For the data below, report only the number of lines containing the string "computer".

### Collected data
'''

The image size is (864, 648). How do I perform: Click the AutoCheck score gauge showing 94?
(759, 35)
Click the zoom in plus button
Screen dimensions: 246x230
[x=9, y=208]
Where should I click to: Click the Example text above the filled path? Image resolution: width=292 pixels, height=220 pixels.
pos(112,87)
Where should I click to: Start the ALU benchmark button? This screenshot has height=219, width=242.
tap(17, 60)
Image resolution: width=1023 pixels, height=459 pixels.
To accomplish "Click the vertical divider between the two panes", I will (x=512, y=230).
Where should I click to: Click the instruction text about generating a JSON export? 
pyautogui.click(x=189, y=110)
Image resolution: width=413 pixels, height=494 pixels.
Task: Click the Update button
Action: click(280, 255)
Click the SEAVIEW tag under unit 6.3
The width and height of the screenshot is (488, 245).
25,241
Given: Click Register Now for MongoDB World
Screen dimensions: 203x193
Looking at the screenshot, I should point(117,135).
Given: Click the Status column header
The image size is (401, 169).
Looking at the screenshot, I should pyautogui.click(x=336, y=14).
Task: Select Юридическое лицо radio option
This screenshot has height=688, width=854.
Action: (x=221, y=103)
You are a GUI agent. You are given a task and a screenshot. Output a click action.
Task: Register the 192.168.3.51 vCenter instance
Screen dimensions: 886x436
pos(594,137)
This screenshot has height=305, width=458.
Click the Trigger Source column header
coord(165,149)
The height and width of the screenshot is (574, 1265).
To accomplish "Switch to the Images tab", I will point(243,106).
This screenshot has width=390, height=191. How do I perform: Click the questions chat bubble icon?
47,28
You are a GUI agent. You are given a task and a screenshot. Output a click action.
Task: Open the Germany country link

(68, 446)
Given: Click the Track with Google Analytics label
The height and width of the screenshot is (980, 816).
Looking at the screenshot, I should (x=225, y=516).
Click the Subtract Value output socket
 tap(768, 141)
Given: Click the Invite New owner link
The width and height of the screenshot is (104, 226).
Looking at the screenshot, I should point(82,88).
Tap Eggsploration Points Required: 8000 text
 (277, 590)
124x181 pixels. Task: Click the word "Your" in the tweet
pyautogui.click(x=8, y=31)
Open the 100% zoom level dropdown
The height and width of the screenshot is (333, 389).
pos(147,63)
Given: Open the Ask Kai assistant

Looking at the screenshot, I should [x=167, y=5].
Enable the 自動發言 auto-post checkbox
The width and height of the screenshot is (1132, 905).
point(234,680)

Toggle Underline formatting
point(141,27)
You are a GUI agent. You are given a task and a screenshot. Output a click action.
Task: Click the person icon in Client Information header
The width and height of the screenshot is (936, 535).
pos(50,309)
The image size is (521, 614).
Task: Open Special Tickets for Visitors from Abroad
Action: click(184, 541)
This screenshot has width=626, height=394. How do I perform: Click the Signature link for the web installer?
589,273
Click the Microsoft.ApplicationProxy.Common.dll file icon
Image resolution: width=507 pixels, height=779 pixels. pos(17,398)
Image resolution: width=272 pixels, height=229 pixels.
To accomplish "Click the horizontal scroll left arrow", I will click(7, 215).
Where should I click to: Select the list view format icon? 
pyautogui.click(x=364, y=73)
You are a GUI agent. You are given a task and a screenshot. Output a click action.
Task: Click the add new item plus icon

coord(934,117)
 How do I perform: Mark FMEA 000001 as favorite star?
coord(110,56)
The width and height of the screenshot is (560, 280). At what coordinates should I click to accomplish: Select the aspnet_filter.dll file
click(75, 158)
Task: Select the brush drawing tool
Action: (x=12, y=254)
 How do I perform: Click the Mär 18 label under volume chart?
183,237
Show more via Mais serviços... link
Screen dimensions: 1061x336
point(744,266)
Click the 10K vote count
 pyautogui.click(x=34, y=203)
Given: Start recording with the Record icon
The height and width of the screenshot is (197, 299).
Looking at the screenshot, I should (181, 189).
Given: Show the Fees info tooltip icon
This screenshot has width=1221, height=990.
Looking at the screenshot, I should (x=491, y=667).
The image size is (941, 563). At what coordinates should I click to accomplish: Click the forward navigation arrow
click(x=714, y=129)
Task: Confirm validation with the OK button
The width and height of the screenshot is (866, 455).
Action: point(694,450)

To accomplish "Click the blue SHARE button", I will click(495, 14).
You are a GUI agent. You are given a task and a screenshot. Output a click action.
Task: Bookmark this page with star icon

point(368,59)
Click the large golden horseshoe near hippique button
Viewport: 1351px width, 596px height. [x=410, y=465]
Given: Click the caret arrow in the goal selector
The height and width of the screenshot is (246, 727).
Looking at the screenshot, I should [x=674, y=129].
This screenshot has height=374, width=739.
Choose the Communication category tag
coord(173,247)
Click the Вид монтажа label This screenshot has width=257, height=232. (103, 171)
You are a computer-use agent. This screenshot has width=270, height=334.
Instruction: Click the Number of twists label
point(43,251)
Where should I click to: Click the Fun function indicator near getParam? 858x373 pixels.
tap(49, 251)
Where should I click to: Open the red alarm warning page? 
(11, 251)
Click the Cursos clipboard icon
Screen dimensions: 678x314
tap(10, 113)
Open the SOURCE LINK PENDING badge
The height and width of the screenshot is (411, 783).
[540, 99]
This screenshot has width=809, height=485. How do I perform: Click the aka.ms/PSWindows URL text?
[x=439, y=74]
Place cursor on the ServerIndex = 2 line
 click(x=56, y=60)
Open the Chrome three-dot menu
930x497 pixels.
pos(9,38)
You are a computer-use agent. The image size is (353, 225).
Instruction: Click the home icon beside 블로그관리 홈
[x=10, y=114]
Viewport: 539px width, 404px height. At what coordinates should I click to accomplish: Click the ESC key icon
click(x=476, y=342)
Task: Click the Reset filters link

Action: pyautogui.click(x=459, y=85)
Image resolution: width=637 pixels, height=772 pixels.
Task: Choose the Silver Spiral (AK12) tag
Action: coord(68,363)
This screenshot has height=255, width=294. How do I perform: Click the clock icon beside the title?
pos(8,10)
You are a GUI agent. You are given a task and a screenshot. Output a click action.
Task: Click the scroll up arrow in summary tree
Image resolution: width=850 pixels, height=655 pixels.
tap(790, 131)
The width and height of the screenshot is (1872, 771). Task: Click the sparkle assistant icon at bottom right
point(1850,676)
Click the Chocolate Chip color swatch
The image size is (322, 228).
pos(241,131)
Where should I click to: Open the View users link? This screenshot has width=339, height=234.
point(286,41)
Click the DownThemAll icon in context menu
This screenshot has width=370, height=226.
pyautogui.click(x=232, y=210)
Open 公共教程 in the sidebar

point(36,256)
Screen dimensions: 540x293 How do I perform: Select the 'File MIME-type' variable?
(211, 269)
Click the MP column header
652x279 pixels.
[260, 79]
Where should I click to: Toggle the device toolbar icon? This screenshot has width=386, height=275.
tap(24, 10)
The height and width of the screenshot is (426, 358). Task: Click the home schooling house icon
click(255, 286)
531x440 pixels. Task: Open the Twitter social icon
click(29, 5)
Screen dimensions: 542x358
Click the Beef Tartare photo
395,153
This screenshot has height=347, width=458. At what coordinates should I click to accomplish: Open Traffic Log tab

'''

### Solution to this task
2